Members within each group are ordered by the offset of the fields backing them (properties are decompiled to determine fields they use).

This is a fairly naive implementation of this idea, there's almost certainly more that could be squeezed out especially with regards to consistency of gains.

Don't Allocate If You Can Avoid It

.NET's GC is excellent, but no-GC is still faster than any-GC.

Jil tries to avoid allocating any reference types, with some exceptions:

  • a 36-length char[] if any integer numbers, DateTimes, or GUIDs are being serialized
  • a 32-length char[] if any strings, user defined objects, or ISO8601 DateTimes are being deserialized

Depending on the data being deserialized a StringBuilder may also be allocated. If a TextWriter does not have an invariant culture, strings may also be allocated when serializing floating point numbers.

Escaping Tricks

JSON has escaping rules for \, ", and control characters. These can be kind of time consuming to deal with. Jil avoids it as much as possible in two ways.

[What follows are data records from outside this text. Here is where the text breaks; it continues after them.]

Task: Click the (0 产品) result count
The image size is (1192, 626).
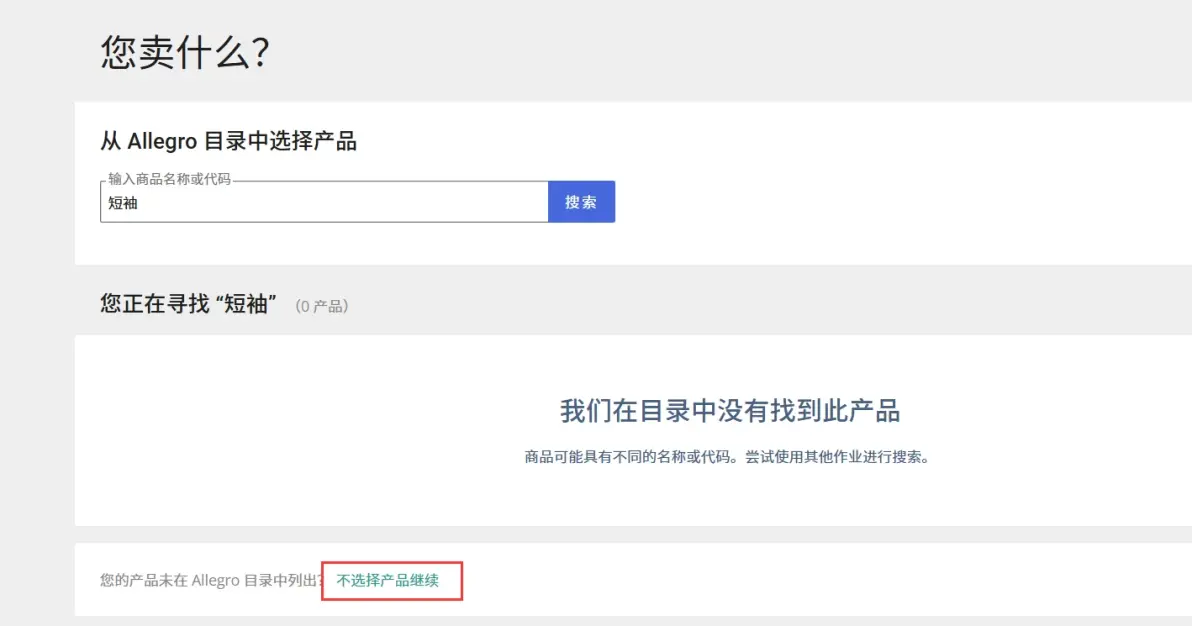Action: [322, 306]
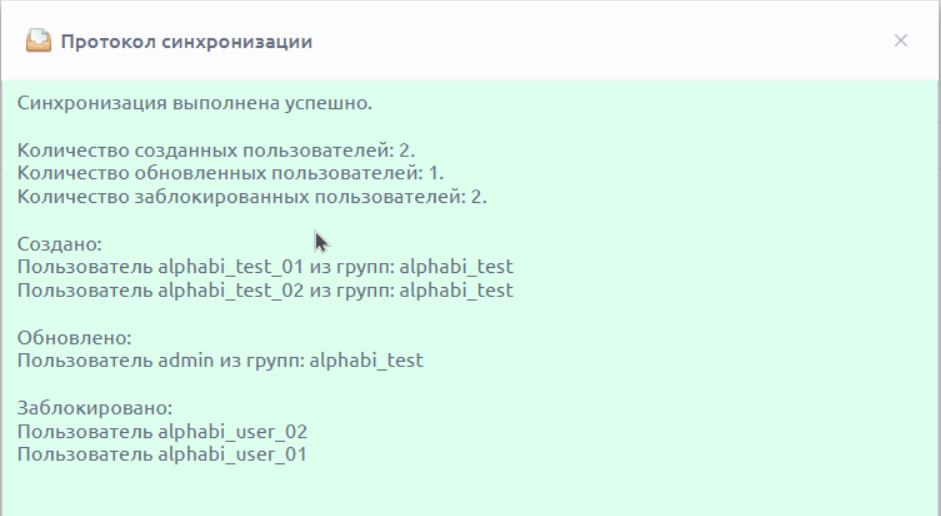Viewport: 941px width, 516px height.
Task: Click the alphabi_user_01 blocked user entry
Action: coord(162,454)
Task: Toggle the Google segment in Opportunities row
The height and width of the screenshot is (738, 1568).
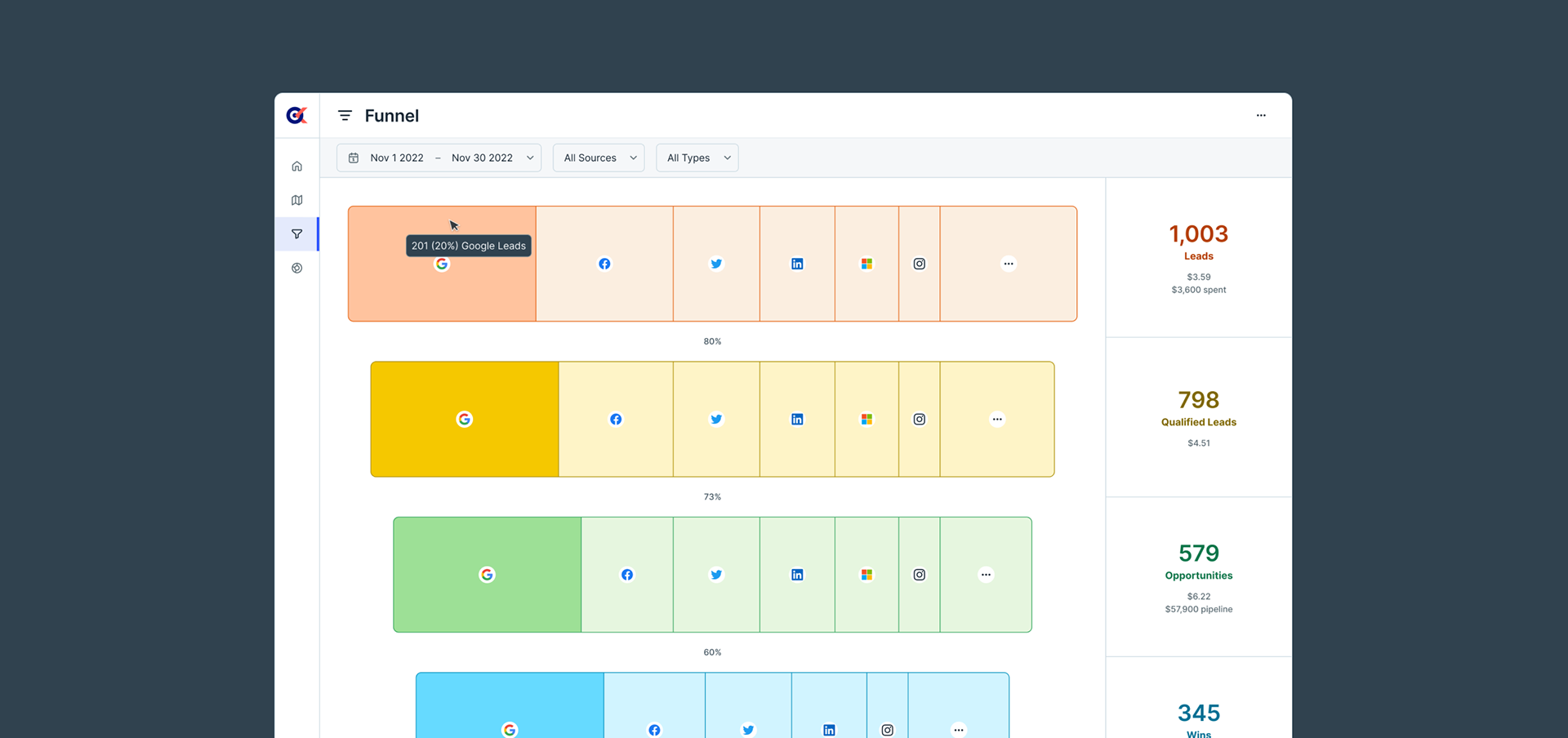Action: point(487,574)
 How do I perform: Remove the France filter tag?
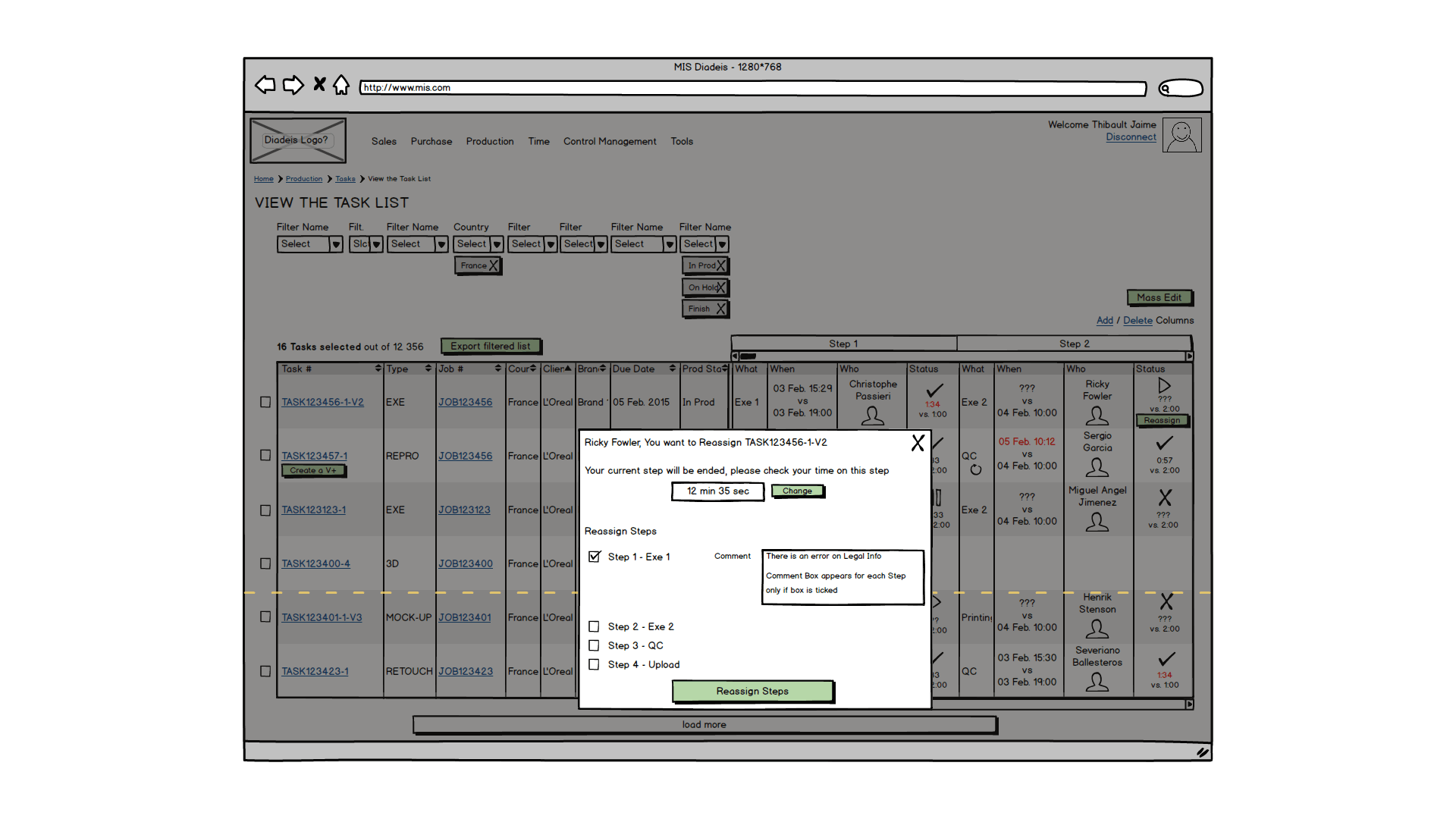click(494, 265)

First, all known key names are determined once and baked into the generated delegates like so. Known keys are member names and enumeration values.

Second, rather than lookup encoded characters in a dictionary or a long series of branches Jil does explicit checks for " and \ and turns the rest into a subtraction and jump table lookup. This comes out to ~three branches (with mostly consistently taken paths, good for branch prediction in theory) per character.

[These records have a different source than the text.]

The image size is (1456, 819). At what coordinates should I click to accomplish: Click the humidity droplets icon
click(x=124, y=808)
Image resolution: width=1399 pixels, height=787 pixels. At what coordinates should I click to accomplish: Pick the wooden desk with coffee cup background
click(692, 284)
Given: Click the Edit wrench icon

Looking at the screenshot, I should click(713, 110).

This works because control characters in .NET strings (bascally UTF-16, but might as well be ASCII for this trick) are sequential, being [0,31].

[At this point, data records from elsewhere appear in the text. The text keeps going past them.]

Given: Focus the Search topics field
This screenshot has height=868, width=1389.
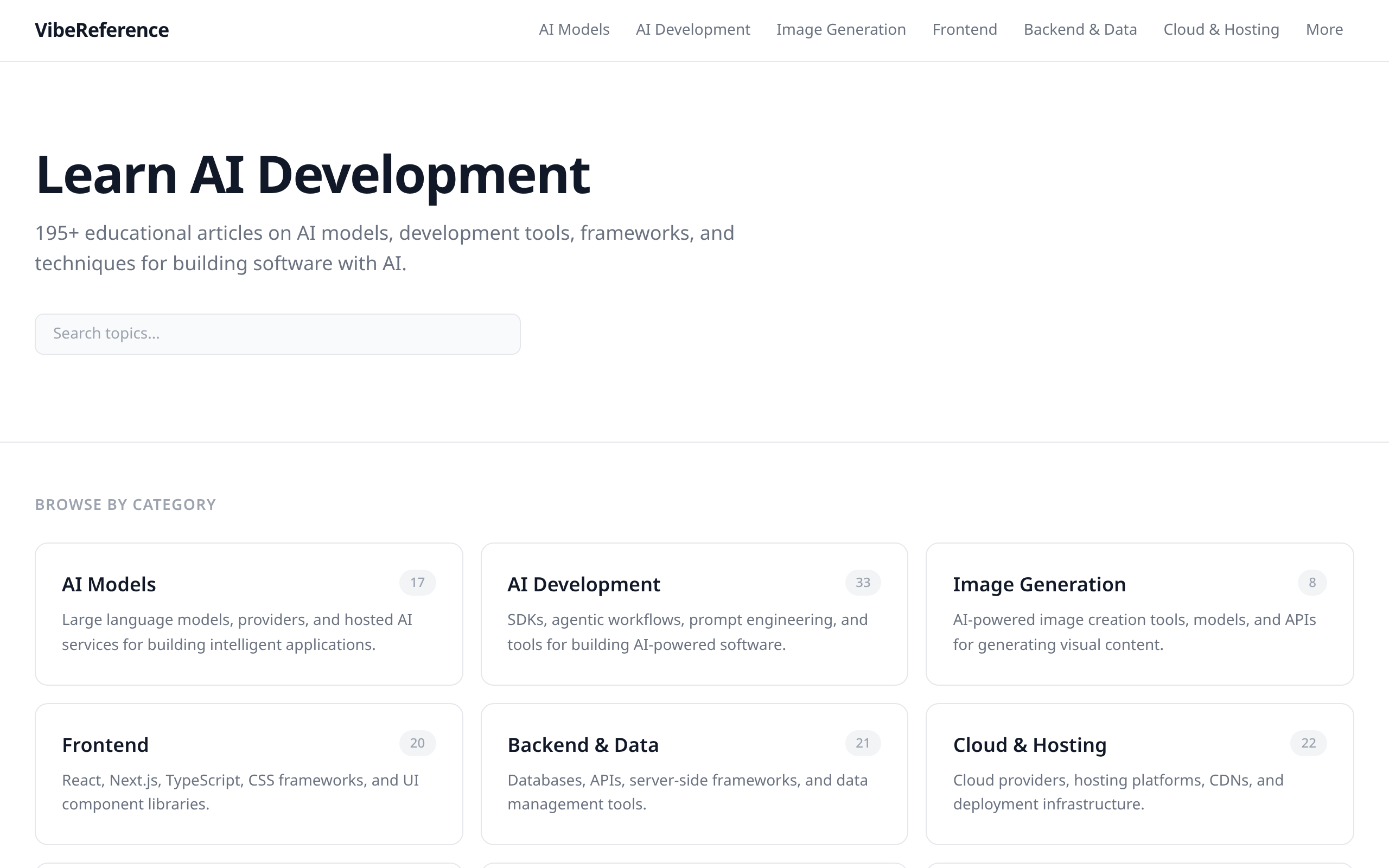Looking at the screenshot, I should pyautogui.click(x=277, y=334).
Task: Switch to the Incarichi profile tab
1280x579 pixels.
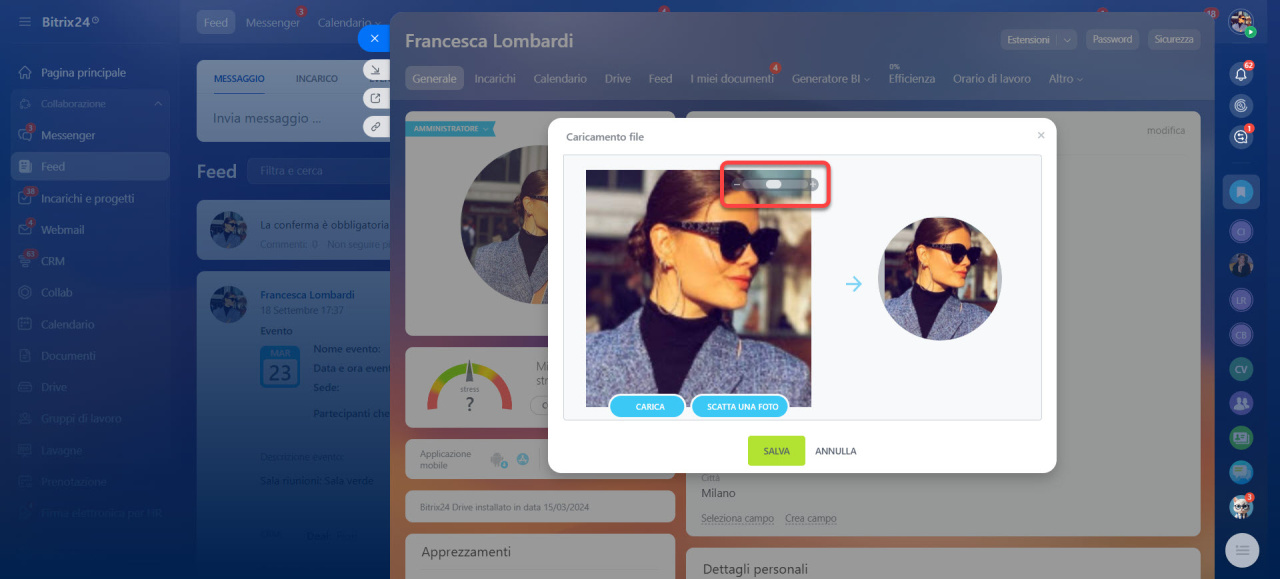Action: point(495,79)
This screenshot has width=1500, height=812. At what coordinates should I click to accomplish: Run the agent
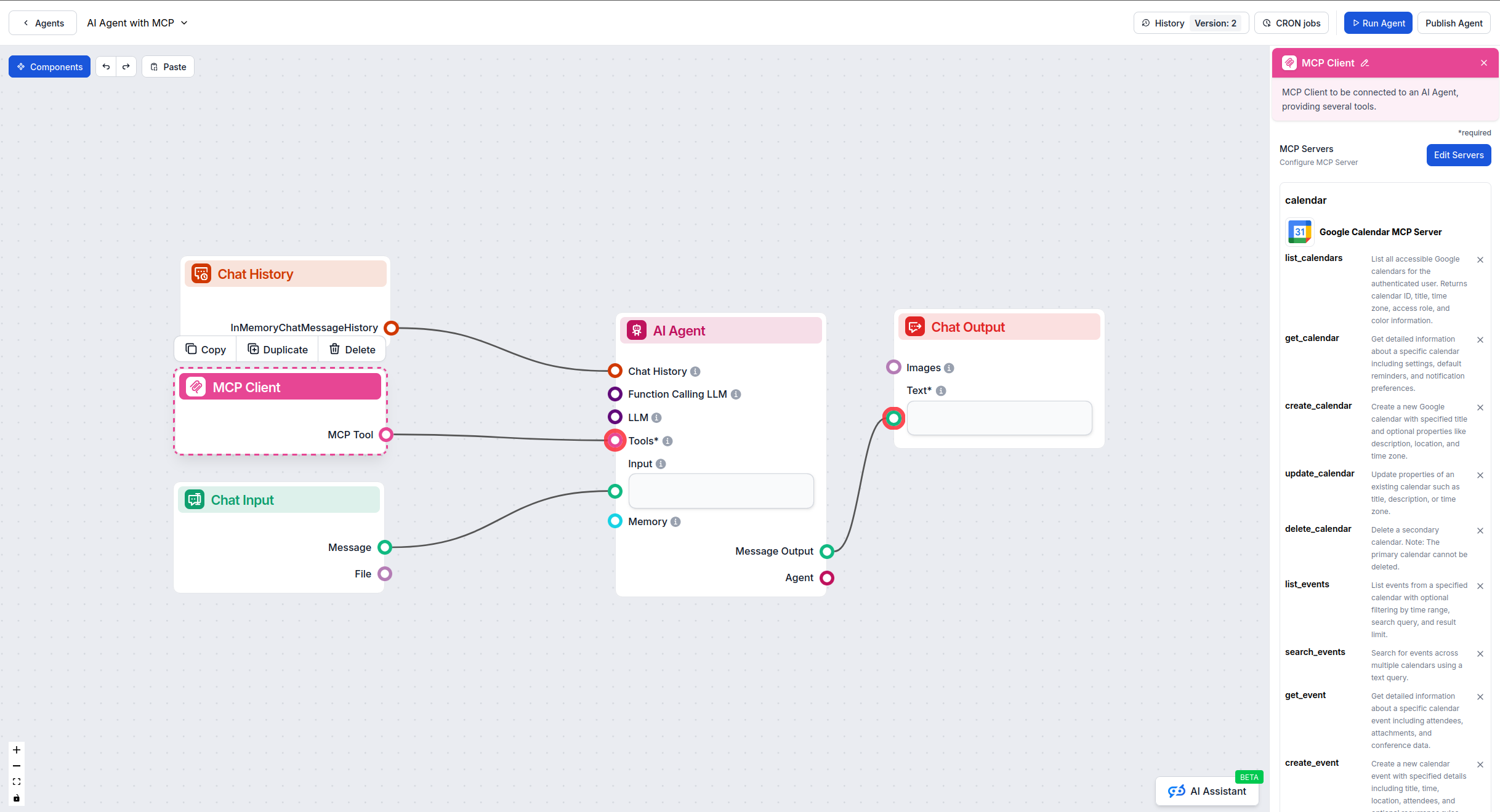point(1378,23)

JSONP also requires escaping of line separator (\u2028) and paragraph separator (\u2029) characters. When configured to serialize JSONP, Jil escapes them in the same manner as \ and ".

Custom Number Formatting

While number formatting in .NET is pretty fast, it has a lot of baggage to handle custom number formatting.

Since JSON has a strict definition of a number, a Write() implementation without configuration is noticeably faster. To go the extra mile, Jil contains separate implementations for int, uint, ulong, and long.

Jil does not include custom decimal, double, or single Write() implementations, as despite my best efforts I haven't been able to beat the ones built into .NET. If you think you're up to the challenge, I'd be really interested in seeing code that is faster than the included implementations.

Custom Date Formatting

Similarly to numbers, each of Jil's date formats has a custom Write() implementation.

Custom Guid Formatting

Noticing a pattern?

Jil has a custom Guid writer (which is one of the reasons Jil only supports the D format).

Fun fact about this method, I tested a more branch heavy version (which removed the byte lookup) which turned out to be considerably slower than the built-in method due to branch prediction failures. Type 4 Guids being random makes for something quite close to the worst case for branch prediciton.

Different Code For Arrays

Although arrays implement IList<T> the JIT generates much better code if you give it array-ish IL to chew on, so Jil does so.

Special Casing Enumerations With Sequential Values

Many enums end up having sequential values, Jil will exploit this if possible and generate a subtraction and jump table lookup. Non-sequential enumerations are handled with a long series of branches.

Custom Number Readers

Just like Jil maintains many different methods for writing integer types, it also maintains different methods for reading them. These methods omit unnecessary sign checks, overflow checks, and culture-specific formatting support.

Hash Based Member Name Lookups

Rather than read a member name into a string or buffer when deserializing, Jil will try to hash it one character at a time and use the remainder operator and a jump table instead. Jil uses variants of the Fowler–Noll–Vo hash function for this purpose, and falls back to Dictionary lookups if it fails.